Bilan mitigé pour le premier tir de Blue Origin, le concurrent en puissance de SpaceX. A l’occasion de la mission NG-1 qui s'est déroulée le 16 janvier, la société du fondateur d’Amazon, Jeff Bezos, a réussi à atteindre l’orbite visée mais a échoué à récupérer le premier étage comme prévu. La société n’a pas encore pu communiquer les raisons de cet échec.
A 2h02, à Cap Canaveral en Floride (8h02 heure de Paris), les puissants moteurs BE4 du premier étage de la fusée de Blue Origin se sont allumés dans l’obscurité. Le New Glenn, le lanceur géant de près de 100 m de haut, s’est alors élevé dans le ciel pour la première fois. Les premières minutes du vol se sont déroulées parfaitement avec un lanceur qui gagnait rapidement en vitesse et en altitude. Au bout de 4 minutes, la séparation des étages s’est effectuée comme prévu.

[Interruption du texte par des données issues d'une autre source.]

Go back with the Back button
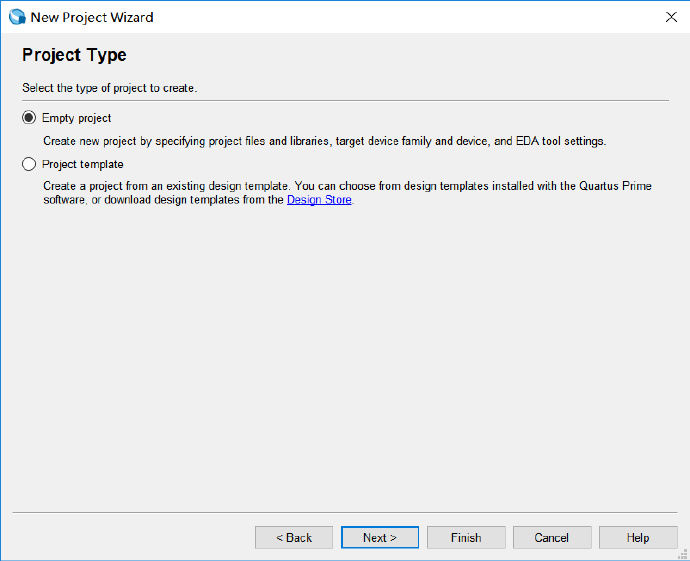click(x=294, y=537)
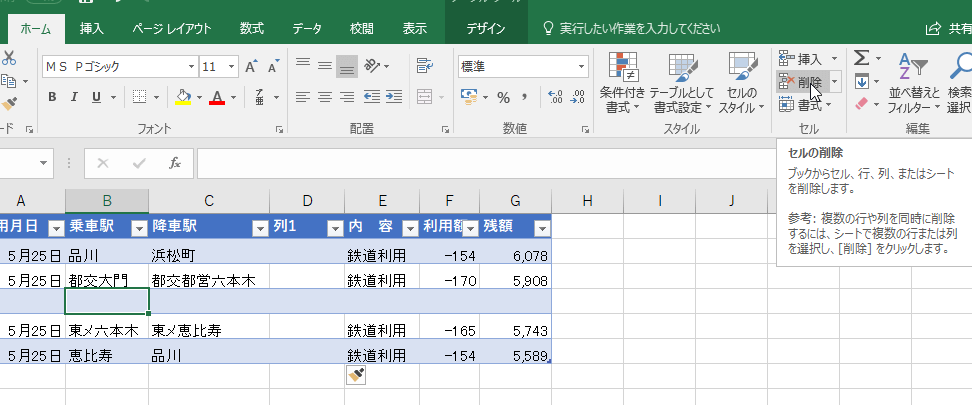
Task: Switch to the 挿入 ribbon tab
Action: [x=91, y=28]
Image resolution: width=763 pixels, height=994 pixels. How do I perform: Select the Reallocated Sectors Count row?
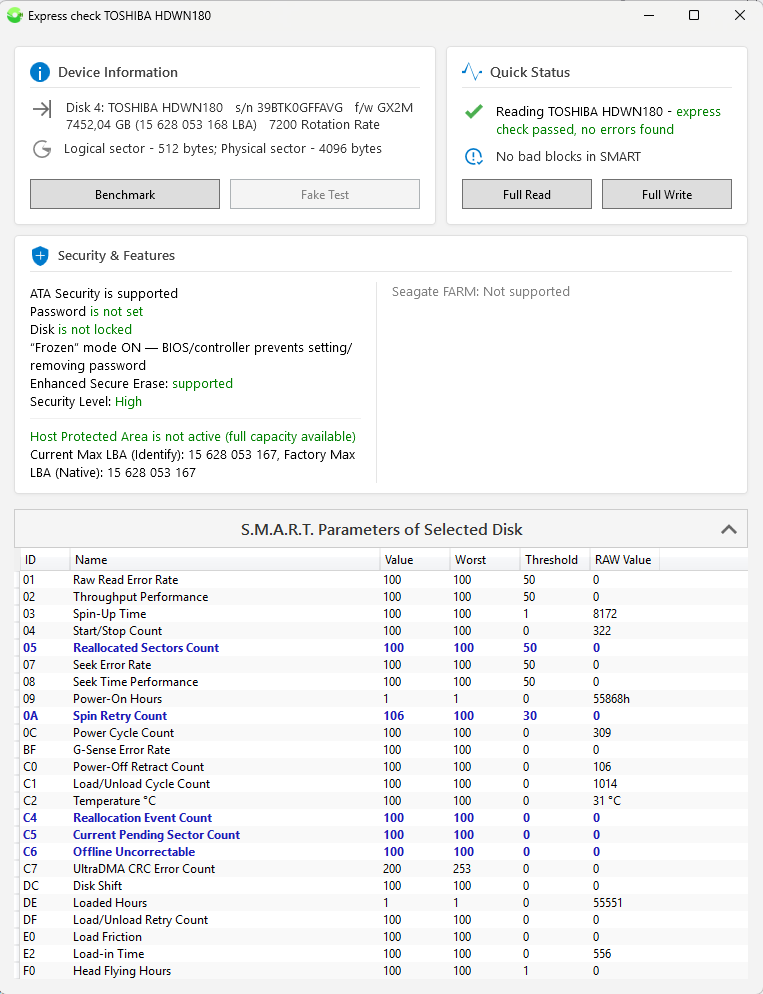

L’étage supérieur a alors continué seul son vol vers son orbite finale tandis que le premier étage effectuait son retour sur Terre. Avec des réussites différentes. Les moteurs du second étage se sont allumés correctement et ont amené l’étage supérieur à destination en moins d’une dizaine de minutes. Il restera en orbite plus de 6 heures pour tester ses systèmes avioniques et ses systèmes de télécommunications.
Au contraire, le premier étage a échoué à revenir sur Terre. Le centre de contrôle a rapidement perdu le contact avec la partie basse du lanceur. Au cours de la retransmission vidéo, les données télémétriques qui précisaient jusqu’ici la vitesse et l’altitude du lanceur, n’évoluaient plus laissant présager un dysfonctionnement sérieux de l'étage.«Nous avons perdu le booster lors de la descente. Nous savions que la récupération de l'étage au premier essai serait un coup ambitieux», a tweeté Blue Origin quelques minutes après le vol. Aucune explication précise n’a toutefois été communiquée quand à cette perte alors que l’équipement entamait à peine sa phase de retour. L’étage était censé revenir se poser sur une barge située dans l’océan Atlantique à environ 1000 km des côtes.
des solides atouts pour concurrencer Space X
La société spatiale de Jeff Bezos s’était préparée à ne pas réussir cette phase délicate du vol. La société avait affirmé que les objectifs de la mission seraient atteints si le lanceur réussissait à joindre son orbite en toute sécurité. «Tout le reste serait du bonus», confiait-on du côté de Blue Origin. Cela aurait été effectivement un exploit inédit de réussir la récupération dès le premier vol d’un nouveau lanceur.
Ce sera toutefois l’un des objectifs à atteindre pour les prochains lancements. Le New Glenn a été conçu pour être réutilisé une vingtaine de fois. Bue Origin mise sur des fusées réutilisables pour baisser drastiquement le coût de ses lancements et s’imposer comme un nouvel entrant avec lequel il faudra compter.
Au-delà d’être réutilisable, la fusée de Jeff Bezos a d’autres atouts pour s’imposer sur le marché des lanceurs et notamment face à SpaceX ou encore Ariane 6. Blue Origin a vu grand pour son lanceur. D’une hauteur équivalente à celle d'un immeuble de 30 étages, le New Glenn est presqu’aussi imposant que la fusée Saturn V qui avait transporté des astronautes américains sur la Lune à l’occasion du programme Apollo. Sa coiffe géante haute de 7 mètres permet de transporter 45 tonnes de charge utile jusqu’à l’orbite basse, soit près de deux fois plus que la concurrence. Par ailleurs, la fusée a été conçue pour le vol habité.
Blue Origin a précisé qu'une prochaine tentative sera réalisée au printemps. Elle dispose déjà de plusieurs exemplaires disponibles de son lanceur en cours de fabrication. Blue Origin indique avoir collecté énormément de données à l’occasion de ce premier tir. Leur analyse permettra de comprendre le déroulé du vol et d’apporter les corrections nécessaires.